- **Your goal**
Your answer should be the data below, reproduced with nothing changed.

- **Records for the task**
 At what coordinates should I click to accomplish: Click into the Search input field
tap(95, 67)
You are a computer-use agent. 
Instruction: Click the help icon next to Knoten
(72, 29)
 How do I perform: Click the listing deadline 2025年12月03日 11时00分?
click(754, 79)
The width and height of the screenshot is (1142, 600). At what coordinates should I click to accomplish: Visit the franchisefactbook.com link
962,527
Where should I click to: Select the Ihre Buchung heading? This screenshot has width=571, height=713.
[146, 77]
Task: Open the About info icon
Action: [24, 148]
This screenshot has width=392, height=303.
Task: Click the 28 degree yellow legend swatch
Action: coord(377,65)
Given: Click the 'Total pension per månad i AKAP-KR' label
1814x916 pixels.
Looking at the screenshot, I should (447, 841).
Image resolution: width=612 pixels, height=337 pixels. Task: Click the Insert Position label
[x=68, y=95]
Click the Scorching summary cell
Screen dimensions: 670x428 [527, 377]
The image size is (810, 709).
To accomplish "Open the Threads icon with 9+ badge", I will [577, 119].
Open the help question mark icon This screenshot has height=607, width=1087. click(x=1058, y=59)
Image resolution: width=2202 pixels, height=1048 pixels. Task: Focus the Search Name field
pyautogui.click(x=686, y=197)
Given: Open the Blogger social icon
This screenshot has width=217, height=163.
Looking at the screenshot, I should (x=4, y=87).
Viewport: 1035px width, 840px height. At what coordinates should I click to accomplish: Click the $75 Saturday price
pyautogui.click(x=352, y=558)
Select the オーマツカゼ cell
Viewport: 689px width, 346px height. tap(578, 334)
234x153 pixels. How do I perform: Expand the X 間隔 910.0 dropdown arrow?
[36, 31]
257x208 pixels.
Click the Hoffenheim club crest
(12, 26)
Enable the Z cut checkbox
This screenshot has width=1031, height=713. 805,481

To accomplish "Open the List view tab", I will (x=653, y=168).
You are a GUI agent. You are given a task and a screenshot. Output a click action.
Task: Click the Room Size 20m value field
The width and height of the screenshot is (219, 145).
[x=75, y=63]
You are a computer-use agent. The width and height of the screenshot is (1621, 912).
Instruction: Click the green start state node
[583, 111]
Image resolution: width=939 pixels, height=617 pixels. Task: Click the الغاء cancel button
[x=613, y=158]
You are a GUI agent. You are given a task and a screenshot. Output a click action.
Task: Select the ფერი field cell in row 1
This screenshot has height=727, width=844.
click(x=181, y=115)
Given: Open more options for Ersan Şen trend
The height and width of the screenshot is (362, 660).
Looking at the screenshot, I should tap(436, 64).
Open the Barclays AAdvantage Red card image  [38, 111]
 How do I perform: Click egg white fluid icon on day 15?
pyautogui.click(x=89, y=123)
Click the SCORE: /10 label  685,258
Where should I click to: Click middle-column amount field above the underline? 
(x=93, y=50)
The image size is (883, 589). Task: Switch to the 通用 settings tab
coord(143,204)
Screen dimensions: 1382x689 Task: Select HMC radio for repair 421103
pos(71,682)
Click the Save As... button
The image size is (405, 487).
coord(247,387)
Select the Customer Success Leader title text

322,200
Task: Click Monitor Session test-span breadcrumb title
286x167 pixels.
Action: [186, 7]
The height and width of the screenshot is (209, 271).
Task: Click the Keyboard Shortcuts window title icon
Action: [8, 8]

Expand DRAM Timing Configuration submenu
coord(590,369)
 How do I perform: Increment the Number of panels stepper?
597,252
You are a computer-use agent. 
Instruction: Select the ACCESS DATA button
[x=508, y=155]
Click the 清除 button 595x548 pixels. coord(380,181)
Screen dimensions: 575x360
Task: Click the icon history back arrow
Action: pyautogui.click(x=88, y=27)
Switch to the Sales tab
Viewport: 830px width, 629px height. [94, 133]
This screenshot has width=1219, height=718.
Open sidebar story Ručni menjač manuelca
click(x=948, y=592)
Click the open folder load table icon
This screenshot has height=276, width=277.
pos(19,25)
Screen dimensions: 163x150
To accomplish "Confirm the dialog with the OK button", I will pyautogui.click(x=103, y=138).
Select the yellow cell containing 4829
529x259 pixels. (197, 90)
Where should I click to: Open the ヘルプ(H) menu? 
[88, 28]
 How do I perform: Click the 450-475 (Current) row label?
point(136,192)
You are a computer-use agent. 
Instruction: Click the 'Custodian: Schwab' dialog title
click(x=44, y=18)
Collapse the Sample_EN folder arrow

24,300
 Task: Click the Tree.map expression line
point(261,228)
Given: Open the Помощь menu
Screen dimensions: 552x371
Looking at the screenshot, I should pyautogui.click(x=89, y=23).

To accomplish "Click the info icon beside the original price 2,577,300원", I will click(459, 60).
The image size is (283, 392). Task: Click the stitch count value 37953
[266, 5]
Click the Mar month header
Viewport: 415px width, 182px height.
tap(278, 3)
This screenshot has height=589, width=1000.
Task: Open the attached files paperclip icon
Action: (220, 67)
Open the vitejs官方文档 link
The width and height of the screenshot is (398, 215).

- **Solution for this task**
 At what coordinates should I click to accomplish: Click into the Search input field
tap(95, 67)
You are a computer-use agent. 
Instruction: Click the help icon next to Knoten
(72, 29)
 How do I perform: Click the listing deadline 2025年12月03日 11时00分?
click(754, 79)
The width and height of the screenshot is (1142, 600). At what coordinates should I click to accomplish: Visit the franchisefactbook.com link
962,527
Where should I click to: Select the Ihre Buchung heading? This screenshot has width=571, height=713.
[146, 77]
Task: Open the About info icon
Action: [24, 148]
This screenshot has width=392, height=303.
Task: Click the 28 degree yellow legend swatch
Action: coord(377,65)
Given: Click the 'Total pension per månad i AKAP-KR' label
1814x916 pixels.
Looking at the screenshot, I should (447, 841).
Image resolution: width=612 pixels, height=337 pixels. Task: Click the Insert Position label
[x=68, y=95]
Click the Scorching summary cell
Screen dimensions: 670x428 [527, 377]
The image size is (810, 709).
To accomplish "Open the Threads icon with 9+ badge", I will [577, 119].
Open the help question mark icon This screenshot has height=607, width=1087. click(x=1058, y=59)
Image resolution: width=2202 pixels, height=1048 pixels. Task: Focus the Search Name field
pyautogui.click(x=686, y=197)
Given: Open the Blogger social icon
This screenshot has width=217, height=163.
Looking at the screenshot, I should (x=4, y=87).
Viewport: 1035px width, 840px height. At what coordinates should I click to accomplish: Click the $75 Saturday price
pyautogui.click(x=352, y=558)
Select the オーマツカゼ cell
Viewport: 689px width, 346px height. tap(578, 334)
234x153 pixels. How do I perform: Expand the X 間隔 910.0 dropdown arrow?
[36, 31]
257x208 pixels.
Click the Hoffenheim club crest
(12, 26)
Enable the Z cut checkbox
This screenshot has width=1031, height=713. 805,481

To accomplish "Open the List view tab", I will (x=653, y=168).
You are a GUI agent. You are given a task and a screenshot. Output a click action.
Task: Click the Room Size 20m value field
The width and height of the screenshot is (219, 145).
[x=75, y=63]
You are a computer-use agent. The width and height of the screenshot is (1621, 912).
Instruction: Click the green start state node
[583, 111]
Image resolution: width=939 pixels, height=617 pixels. Task: Click the الغاء cancel button
[x=613, y=158]
You are a GUI agent. You are given a task and a screenshot. Output a click action.
Task: Select the ფერი field cell in row 1
This screenshot has height=727, width=844.
click(x=181, y=115)
Given: Open more options for Ersan Şen trend
The height and width of the screenshot is (362, 660).
Looking at the screenshot, I should tap(436, 64).
Open the Barclays AAdvantage Red card image  [38, 111]
 How do I perform: Click egg white fluid icon on day 15?
pyautogui.click(x=89, y=123)
Click the SCORE: /10 label  685,258
Where should I click to: Click middle-column amount field above the underline? 
(x=93, y=50)
The image size is (883, 589). Task: Switch to the 通用 settings tab
coord(143,204)
Screen dimensions: 1382x689 Task: Select HMC radio for repair 421103
pos(71,682)
Click the Save As... button
The image size is (405, 487).
coord(247,387)
Select the Customer Success Leader title text

322,200
Task: Click Monitor Session test-span breadcrumb title
286x167 pixels.
Action: [186, 7]
The height and width of the screenshot is (209, 271).
Task: Click the Keyboard Shortcuts window title icon
Action: [8, 8]

Expand DRAM Timing Configuration submenu
coord(590,369)
 How do I perform: Increment the Number of panels stepper?
597,252
You are a computer-use agent. 
Instruction: Select the ACCESS DATA button
[x=508, y=155]
Click the 清除 button 595x548 pixels. coord(380,181)
Screen dimensions: 575x360
Task: Click the icon history back arrow
Action: pyautogui.click(x=88, y=27)
Switch to the Sales tab
Viewport: 830px width, 629px height. [94, 133]
This screenshot has width=1219, height=718.
Open sidebar story Ručni menjač manuelca
click(x=948, y=592)
Click the open folder load table icon
This screenshot has height=276, width=277.
pos(19,25)
Screen dimensions: 163x150
To accomplish "Confirm the dialog with the OK button", I will pyautogui.click(x=103, y=138).
Select the yellow cell containing 4829
529x259 pixels. (197, 90)
Where should I click to: Open the ヘルプ(H) menu? 
[88, 28]
 How do I perform: Click the 450-475 (Current) row label?
point(136,192)
You are a computer-use agent. 
Instruction: Click the 'Custodian: Schwab' dialog title
click(x=44, y=18)
Collapse the Sample_EN folder arrow

24,300
 Task: Click the Tree.map expression line
point(261,228)
Given: Open the Помощь menu
Screen dimensions: 552x371
Looking at the screenshot, I should pyautogui.click(x=89, y=23).

To accomplish "Click the info icon beside the original price 2,577,300원", I will click(459, 60).
The image size is (283, 392). Task: Click the stitch count value 37953
[266, 5]
Click the Mar month header
Viewport: 415px width, 182px height.
tap(278, 3)
This screenshot has height=589, width=1000.
Task: Open the attached files paperclip icon
Action: (220, 67)
Open the vitejs官方文档 link
The width and height of the screenshot is (398, 215).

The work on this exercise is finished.